I am hoping my dr was correct in telling me in a month Pfizer has a new pill to treat Covid 89% effective.  We have got to have some social contact with others.  Me included - if I stay home even one day without going out I am lonely.  I am italian and italian people need people although where I live I am the only italian - live in a small town under 4000 people - most people here are German and are tough - it doesn't bother them to be alone.  Wonder why it does me?  Haven't figured that one out yet.  Guess we are all different. But do have hobbies - make prayer shawls and rosaries but still need some interaction with people.


----------



## Ladybj (Nov 18, 2021)

kssf said:


> I am hoping my dr was correct in telling me in a month Pfizer has a new pill to treat Covid 89% effective.  We have got to have some social contact with others.  Me included - if I stay home even one day without going out I am lonely.  I am italian and italian people need people although where I live I am the only italian - live in a small town under 4000 people - most people here are German and are tough - it doesn't bother them to be alone.  Wonder why it does me?  Haven't figured that one out yet.  Guess we are all different. But do have hobbies - make prayer shawls and rosaries but still need some interaction with people.


You sound like you are an extrovert...I am as well, but I'm more like an ambivert.  Why didn't they come up with a pill first to treat Covid instead of putting the cart before the horse...jmo


----------



## kssf (Nov 24, 2021)
##############################
Tasks for this exercise >>
1. Translate this sentence from the forum thread into Spanish: "We have got to have some social contact with others."
2. Answer these questions from the forum thread:
(a) How effective did the doctor say the new Pfizer pill is against Covid?
(b) What hobbies does kssf mention?
(c) What does Ladybj say she is more like?
3. Write the next part of the forum thread, starting from its final line.
The records are separate material, unrelated to the forum thread.
##############################
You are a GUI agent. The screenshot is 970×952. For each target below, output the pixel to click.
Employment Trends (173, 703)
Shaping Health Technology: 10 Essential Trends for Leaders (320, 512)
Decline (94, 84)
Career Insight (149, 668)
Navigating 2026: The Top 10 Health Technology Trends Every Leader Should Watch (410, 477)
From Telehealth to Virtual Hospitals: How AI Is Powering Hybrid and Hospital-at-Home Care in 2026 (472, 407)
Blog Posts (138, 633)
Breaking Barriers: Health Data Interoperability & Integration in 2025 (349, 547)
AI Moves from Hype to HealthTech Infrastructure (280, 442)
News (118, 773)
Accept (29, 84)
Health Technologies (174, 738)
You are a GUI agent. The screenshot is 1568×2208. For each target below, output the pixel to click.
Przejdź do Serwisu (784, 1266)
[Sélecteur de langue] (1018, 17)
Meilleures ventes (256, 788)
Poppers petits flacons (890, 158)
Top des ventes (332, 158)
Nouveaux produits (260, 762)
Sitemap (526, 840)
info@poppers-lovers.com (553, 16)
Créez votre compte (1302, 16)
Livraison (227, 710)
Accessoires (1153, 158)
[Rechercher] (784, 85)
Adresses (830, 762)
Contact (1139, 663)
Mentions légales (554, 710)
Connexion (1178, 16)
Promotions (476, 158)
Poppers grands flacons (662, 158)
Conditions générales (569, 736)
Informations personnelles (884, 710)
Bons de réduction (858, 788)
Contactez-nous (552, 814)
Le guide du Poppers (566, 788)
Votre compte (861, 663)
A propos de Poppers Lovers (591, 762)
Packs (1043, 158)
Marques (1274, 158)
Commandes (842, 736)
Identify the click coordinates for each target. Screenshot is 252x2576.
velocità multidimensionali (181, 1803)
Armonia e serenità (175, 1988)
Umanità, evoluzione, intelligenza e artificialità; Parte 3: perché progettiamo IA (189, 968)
##############################
Answers for each item >>
1. Tenemos que tener algo de contacto social con los demás.

2.
(a) 89% effective.
(b) Making prayer shawls and rosaries.
(c) An ambivert.

3.
Ladybj said:


> You sound like you are an extrovert...I am as well, but I'm more like an ambivert.  Why didn't they come up with a pill first to treat Covid instead of putting the cart before the horse...jmo


You know that is an excellent question - the sad story is they had treatment like ivervectin, hydroxychloroquin, dexamethasone and also certain vitamins to help prevent covid or make it not so serious but the CDC were not being honest with the people.  I'm afraid Dr. Fauci ended up being more of a problem than help but lets pray this new antiviral pill will be out soon.  My dr said it will be here soon and everything will be okay.  Wonder if it is just one pill or a full 30-day prescription - time will tell.


----------



## kssf (Nov 24, 2021)

I think I like to be with people as when I'm home alone I tend to worry about stuff - which is a bad habit - wishing I could stop this negative thinking sometimes because I have many blessings to be thankful for.  Anyway, keeping my mind on something at all times is helping me.


----------



## kssf (Nov 24, 2021)

Ladybj said:


> You sound like you are an extrovert...I am as well, but I'm more like an ambivert.  Why didn't they come up with a pill first to treat Covid instead of putting the cart before the horse...jmo


What is an ambivert?


----------



## kssf (Nov 25, 2021)

Because we have to make money on a vaccine. We already had treatments that worked well. Ivermectin and hydroxychloroquin plus preventative vitamins etc. I think we have a very corrupt CDC Director. Very sad.


----------



## fuzzybuddy (Nov 27, 2021)

I plan to be buried in mine.


----------



## helenbacque (Nov 27, 2021)

peramangkelder said:


> The sooner Voluntary Euthanasia is legalised the better
> I worked for years and years in a well run Nursing Home
> I will NOT end up either waiting for God or in a foetal position in a wet bed in a Nursing Home


Unless the virus situation improves greatly, i believe elective euthanasia will be available within a very few years.


----------



## Smiley Holly (Nov 27, 2021)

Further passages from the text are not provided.